The Government’s changes to the eligibility criteria of the scheme in 2012, for instance, drastically reduced the number of people receiving payments. The most recent figures show that 60% fewer victims have been given compensation. Overall payments made by the scheme have been slashed year on year, while victims suffering horrific injuries now receive significantly less for their troubles. Where once an eye injury that required an operation entitled the victim to £4,400, now they will receive just £2,400. A fractured skull resulting from a violent crime would have brought up to £6,000 in compensation for the victim; now, it is no more than £4,600.

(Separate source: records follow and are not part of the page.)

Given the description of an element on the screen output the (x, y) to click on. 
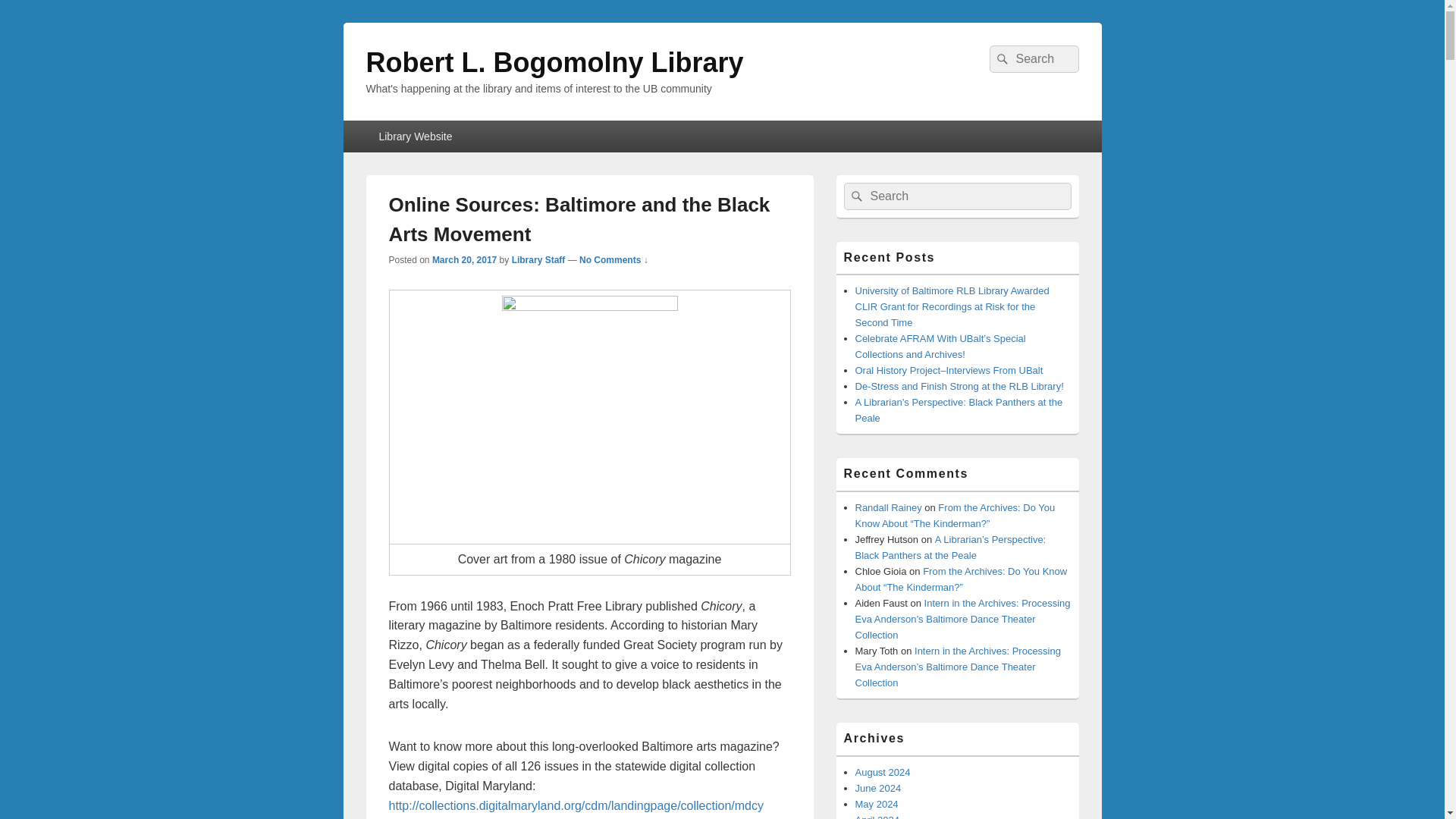
Library Website (414, 136)
May 2024 (877, 803)
View all posts by Library Staff (539, 259)
April 2024 (877, 816)
De-Stress and Finish Strong at the RLB Library! (960, 386)
9:30 pm (464, 259)
Randall Rainey (888, 507)
Library Staff (539, 259)
Search for: (1033, 58)
Given the description of an element on the screen output the (x, y) to click on. 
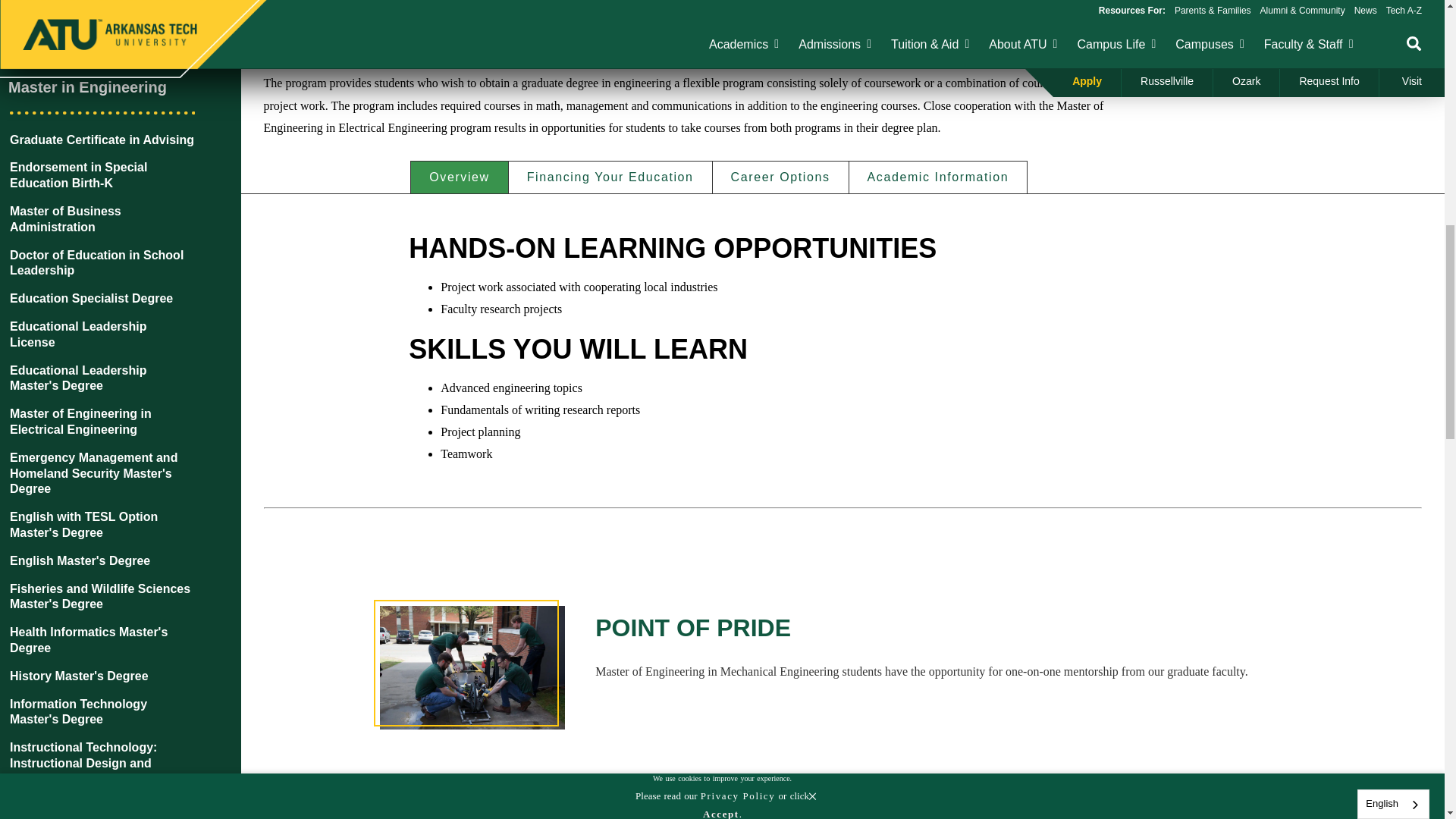
Accept (721, 2)
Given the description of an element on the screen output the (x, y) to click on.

Once again, we see the real impact of the Government’s obsession with austerity and callous slashing of budgets. It is the victims of violent crime, some of the most vulnerable people in our society, who are forced to shoulder the burden of these cuts. Will the Government now commit to providing new funding for victims, so that those who are most in need can be properly compensated for their trauma and injuries?

Charities such as Victim Support have also voiced concerns over the so-called consent rule, which sees the scheme classify sexual assault as a violent crime only in circumstances where a person did not consent. As the scheme provides no minimum age for the point below which all sexual activity automatically becomes criminal, there are fears that this rule is being used to deny compensation to child victims of sexual abuse and grooming if there is any sign that the victim may have complied with the abuse.

Charities have noted cases where victims of child sexual exploitation, subjected over years to horrendous acts of abuse including rape, have been denied compensation because the scheme determined that they had consented to the act. That is an egregious miscarriage of justice; no child victim of grooming should be denied compensation on the grounds that they consented to their abuse. Can the Minister commit to immediately reviewing the consent rule?

Concerns have also been raised about withholding or reducing compensation awards due to previous criminal convictions. Preventing the awarding of compensation or severely reducing the amount paid due to the victim’s holding an unspent conviction can disproportionately affect the most vulnerable victims. Victims of child abuse, for example, are often targeted specifically because of their background and upbringing, so they are more likely to have already committed a crime, while victims are also likely to do so in the process of their abuse.

Victim Support has found that over the past five years, 159 victims aged 16 or under have had an award for a sexual offence refused due to an unspent criminal conviction, while 105 child victims of sexual offences had their payments reduced for the same reason, some by up to 80%. Again, we see evidence of the scheme failing in practice and inappropriately targeting those it was established to support. Does the Minister acknowledge the evidence of a link between victimisation and offending?

We further recognise that the scheme’s failure to do that is a significant flaw that discriminates against victims of abuse. Will the Minister also commit to a review of the unspent conviction rules, so that any reductions are proportionate and no victim is denied financial redress due to convictions for unrelated and minor offences?

Ultimately, the legislation before us is an attempt to address a specific element of the criminal injuries compensation scheme, which has prevented victims from acquiring justice for too long. We welcome the abolition of the outdated “same roof” rule but, while it is an important step in the right direction, that long overdue change should not be used to mask the failings of the scheme at large, which sees victims of the most horrendous abuse and violent crimes re-traumatised, discriminated against and absent of the vital support the scheme was established to provide.

I therefore look forward to the guarantees from the Minister, not just on the implications of this legislation, but on what further efforts the Government are making to support, and properly provide access to justice for, victims through the criminal injuries compensation scheme.